● Passage given
FSSP Mexico holds Gregorian Chant Camp, August 2020
My name is Anthony Fill, and I am a seminarian at Our Lady of Guadalupe Seminary in Nebraska. Each year, during the summer, the seminarians receive an assignment for some practical formation and work connected with one of our FSSP apostolates. This summer I am happy to be assigned to Casa Cristo Rey in Guadalajara, Mexico. This summer we held a week-long Gregorian Chant camp for both adults and children.


Visitors to the Fraternity of St. Peter’s apostolate, San Pedro en Cadenas, noticed that sacred polyphony comprises the majority of the repertoire of the church choir – but Gregorian chant is distinctly lacking. Many choir members in Mexico, although talented singers, are unfamiliar with Gregorian chant.
Fr. Daniel Heenan, pastor of San Pedro en Cadenas, decided to use the summer assignments of a few FSSP seminarians as an opportunity to host a chant camp for people of all ages to teach about the official liturgical music of the Catholic Church.
We held camp the week of August 10th through August 14th. We scheduled a daily 90-minute session in the morning for children, and a two-hour session in the evening for adults.

● Stored records
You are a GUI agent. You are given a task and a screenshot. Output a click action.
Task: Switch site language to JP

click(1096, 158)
==
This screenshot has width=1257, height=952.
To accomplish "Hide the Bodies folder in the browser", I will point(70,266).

● Exercises
1. Summarize the post about the Gregorian chant camp in Mexico in two sentences.
2. Write out the stretch of the post about the Gregorian chant camp from "Fr. Daniel Heenan, pastor" through "the Catholic Church.", switching "chant camp" to "chant workshop".
3. Resume the post about the Gregorian chant camp in Mexico, picking up right after its last sentence.

● Results for each task
1. Anthony Fill, an FSSP seminarian assigned to Casa Cristo Rey in Guadalajara for the summer, describes a week-long Gregorian chant camp held for adults and children in August 2020. The choir at San Pedro en Cadenas sings mostly sacred polyphony and lacks chant, and its pastor, Fr. Daniel Heenan, used several seminarians' summer assignments to host the camp, which ran August 10 through 14 with a 90-minute morning session for children and a two-hour evening session for adults.

2.
Fr. Daniel Heenan, pastor of San Pedro en Cadenas, decided to use the summer assignments of a few FSSP seminarians as an opportunity to host a chant workshop for people of all ages to teach about the official liturgical music of the Catholic Church.

3.
A week before the camps started, two children and ten adults had signed up. By the start of the camps, 20 children and 30 adults had registered, with a number of participants coming from outside the Fraternity apostolate!
The popular perception of Gregorian chant is an antique form of music that saw its use primarily in monasteries during the Middle Ages, and which no longer has a place in the present time. Furthermore, the Second Vatican Council is seen as dealing the death blow to Gregorian chant and putting this ancient music in its final resting place.
Ironically, Gregorian chant has existed in the Catholic Church since its earliest centuries. It was exalted and promulgated as the official music of the liturgy multiple times including by the very Second Vatican Council that is regarded as the break between the use of Gregorian chant and the use of contemporary music in the Church’s liturgy.


As FSSP Guadalajara parishoner and professional music educator, Aida Orozco, reminded the camp participants, the Vatican II document Sacrosanctum Concilium designates Gregorian chant as the preferred liturgical music of the Catholic Church: “The Church acknowledges Gregorian chant as specially suited to the Roman liturgy: therefore, other things being equal, it should be given pride of place in liturgical services” (Art. 116).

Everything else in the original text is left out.